EXERCISE ▸
Write out all the records again, swapping "computer-use agent" for "screen helper" wherever it occurs, and leave everything else as it is.
- - - -
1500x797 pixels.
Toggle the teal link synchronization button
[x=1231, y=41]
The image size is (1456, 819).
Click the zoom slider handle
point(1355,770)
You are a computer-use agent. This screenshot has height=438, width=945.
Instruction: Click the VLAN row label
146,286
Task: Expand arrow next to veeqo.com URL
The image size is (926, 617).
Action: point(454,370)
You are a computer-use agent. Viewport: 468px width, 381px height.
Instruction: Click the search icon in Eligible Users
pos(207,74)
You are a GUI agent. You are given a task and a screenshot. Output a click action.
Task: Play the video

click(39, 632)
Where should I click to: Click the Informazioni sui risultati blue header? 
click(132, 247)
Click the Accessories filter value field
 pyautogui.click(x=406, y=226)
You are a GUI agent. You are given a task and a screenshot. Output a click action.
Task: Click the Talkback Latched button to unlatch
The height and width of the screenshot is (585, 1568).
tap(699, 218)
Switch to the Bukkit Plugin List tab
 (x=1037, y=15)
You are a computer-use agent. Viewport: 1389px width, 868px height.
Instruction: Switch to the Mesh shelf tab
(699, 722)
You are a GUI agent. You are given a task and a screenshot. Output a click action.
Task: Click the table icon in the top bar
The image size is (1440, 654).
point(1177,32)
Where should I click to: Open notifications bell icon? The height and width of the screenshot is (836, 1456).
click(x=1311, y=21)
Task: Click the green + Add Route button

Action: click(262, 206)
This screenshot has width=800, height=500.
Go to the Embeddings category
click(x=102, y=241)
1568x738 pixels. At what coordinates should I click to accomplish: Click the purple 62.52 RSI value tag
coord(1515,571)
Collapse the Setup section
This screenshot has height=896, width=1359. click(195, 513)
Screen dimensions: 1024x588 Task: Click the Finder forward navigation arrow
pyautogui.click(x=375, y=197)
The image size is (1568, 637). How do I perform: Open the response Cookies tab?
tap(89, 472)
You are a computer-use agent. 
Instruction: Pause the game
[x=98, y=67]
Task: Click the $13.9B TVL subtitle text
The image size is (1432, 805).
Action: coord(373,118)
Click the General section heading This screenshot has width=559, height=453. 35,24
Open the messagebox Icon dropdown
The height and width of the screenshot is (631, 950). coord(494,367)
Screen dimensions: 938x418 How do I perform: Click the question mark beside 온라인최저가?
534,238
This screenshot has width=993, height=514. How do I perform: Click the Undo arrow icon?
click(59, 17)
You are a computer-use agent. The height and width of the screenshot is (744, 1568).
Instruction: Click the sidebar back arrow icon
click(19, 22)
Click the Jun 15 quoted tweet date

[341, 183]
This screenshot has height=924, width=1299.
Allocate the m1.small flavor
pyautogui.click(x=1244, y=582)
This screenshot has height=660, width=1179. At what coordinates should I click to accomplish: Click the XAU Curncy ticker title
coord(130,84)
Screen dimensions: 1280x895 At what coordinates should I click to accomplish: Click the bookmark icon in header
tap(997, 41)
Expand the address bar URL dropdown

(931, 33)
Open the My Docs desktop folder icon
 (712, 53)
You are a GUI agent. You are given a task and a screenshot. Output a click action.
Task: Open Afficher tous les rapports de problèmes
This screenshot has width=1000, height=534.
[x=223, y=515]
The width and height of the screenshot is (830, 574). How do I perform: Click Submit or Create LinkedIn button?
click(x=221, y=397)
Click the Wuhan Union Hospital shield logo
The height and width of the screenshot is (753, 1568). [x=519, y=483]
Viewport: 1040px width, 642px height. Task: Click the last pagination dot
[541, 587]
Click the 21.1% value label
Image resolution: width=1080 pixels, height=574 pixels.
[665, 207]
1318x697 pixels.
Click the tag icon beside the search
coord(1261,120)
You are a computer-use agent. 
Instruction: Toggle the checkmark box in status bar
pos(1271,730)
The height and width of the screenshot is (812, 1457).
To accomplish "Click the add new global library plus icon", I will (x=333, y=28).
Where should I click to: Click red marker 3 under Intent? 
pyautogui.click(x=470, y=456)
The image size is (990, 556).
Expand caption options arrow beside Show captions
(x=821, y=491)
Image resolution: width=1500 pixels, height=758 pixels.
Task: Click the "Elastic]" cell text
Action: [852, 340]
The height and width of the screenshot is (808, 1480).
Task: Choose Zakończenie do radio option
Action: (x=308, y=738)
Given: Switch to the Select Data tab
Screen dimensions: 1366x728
- - - -
WORKED ANSWER ▸
1500x797 pixels.
Toggle the teal link synchronization button
[x=1231, y=41]
The image size is (1456, 819).
Click the zoom slider handle
point(1355,770)
You are a screen helper. This screenshot has height=438, width=945.
Instruction: Click the VLAN row label
146,286
Task: Expand arrow next to veeqo.com URL
The image size is (926, 617).
Action: point(454,370)
You are a screen helper. Viewport: 468px width, 381px height.
Instruction: Click the search icon in Eligible Users
pos(207,74)
You are a GUI agent. You are given a task and a screenshot. Output a click action.
Task: Play the video

click(39, 632)
Where should I click to: Click the Informazioni sui risultati blue header? 
click(132, 247)
Click the Accessories filter value field
 pyautogui.click(x=406, y=226)
You are a GUI agent. You are given a task and a screenshot. Output a click action.
Task: Click the Talkback Latched button to unlatch
The height and width of the screenshot is (585, 1568).
tap(699, 218)
Switch to the Bukkit Plugin List tab
 (x=1037, y=15)
You are a screen helper. Viewport: 1389px width, 868px height.
Instruction: Switch to the Mesh shelf tab
(699, 722)
You are a GUI agent. You are given a task and a screenshot. Output a click action.
Task: Click the table icon in the top bar
The image size is (1440, 654).
point(1177,32)
Where should I click to: Open notifications bell icon? The height and width of the screenshot is (836, 1456).
click(x=1311, y=21)
Task: Click the green + Add Route button

Action: click(262, 206)
This screenshot has width=800, height=500.
Go to the Embeddings category
click(x=102, y=241)
1568x738 pixels. At what coordinates should I click to accomplish: Click the purple 62.52 RSI value tag
coord(1515,571)
Collapse the Setup section
This screenshot has height=896, width=1359. click(195, 513)
Screen dimensions: 1024x588 Task: Click the Finder forward navigation arrow
pyautogui.click(x=375, y=197)
The image size is (1568, 637). How do I perform: Open the response Cookies tab?
tap(89, 472)
You are a screen helper. 
Instruction: Pause the game
[x=98, y=67]
Task: Click the $13.9B TVL subtitle text
The image size is (1432, 805).
Action: coord(373,118)
Click the General section heading This screenshot has width=559, height=453. 35,24
Open the messagebox Icon dropdown
The height and width of the screenshot is (631, 950). coord(494,367)
Screen dimensions: 938x418 How do I perform: Click the question mark beside 온라인최저가?
534,238
This screenshot has width=993, height=514. How do I perform: Click the Undo arrow icon?
click(59, 17)
You are a screen helper. The height and width of the screenshot is (744, 1568).
Instruction: Click the sidebar back arrow icon
click(19, 22)
Click the Jun 15 quoted tweet date

[341, 183]
This screenshot has height=924, width=1299.
Allocate the m1.small flavor
pyautogui.click(x=1244, y=582)
This screenshot has height=660, width=1179. At what coordinates should I click to accomplish: Click the XAU Curncy ticker title
coord(130,84)
Screen dimensions: 1280x895 At what coordinates should I click to accomplish: Click the bookmark icon in header
tap(997, 41)
Expand the address bar URL dropdown

(931, 33)
Open the My Docs desktop folder icon
 (712, 53)
You are a GUI agent. You are given a task and a screenshot. Output a click action.
Task: Open Afficher tous les rapports de problèmes
This screenshot has width=1000, height=534.
[x=223, y=515]
The width and height of the screenshot is (830, 574). How do I perform: Click Submit or Create LinkedIn button?
click(x=221, y=397)
Click the Wuhan Union Hospital shield logo
The height and width of the screenshot is (753, 1568). [x=519, y=483]
Viewport: 1040px width, 642px height. Task: Click the last pagination dot
[541, 587]
Click the 21.1% value label
Image resolution: width=1080 pixels, height=574 pixels.
[665, 207]
1318x697 pixels.
Click the tag icon beside the search
coord(1261,120)
You are a screen helper. 
Instruction: Toggle the checkmark box in status bar
pos(1271,730)
The height and width of the screenshot is (812, 1457).
To accomplish "Click the add new global library plus icon", I will (x=333, y=28).
Where should I click to: Click red marker 3 under Intent? 
pyautogui.click(x=470, y=456)
The image size is (990, 556).
Expand caption options arrow beside Show captions
(x=821, y=491)
Image resolution: width=1500 pixels, height=758 pixels.
Task: Click the "Elastic]" cell text
Action: [852, 340]
The height and width of the screenshot is (808, 1480).
Task: Choose Zakończenie do radio option
Action: (x=308, y=738)
Given: Switch to the Select Data tab
Screen dimensions: 1366x728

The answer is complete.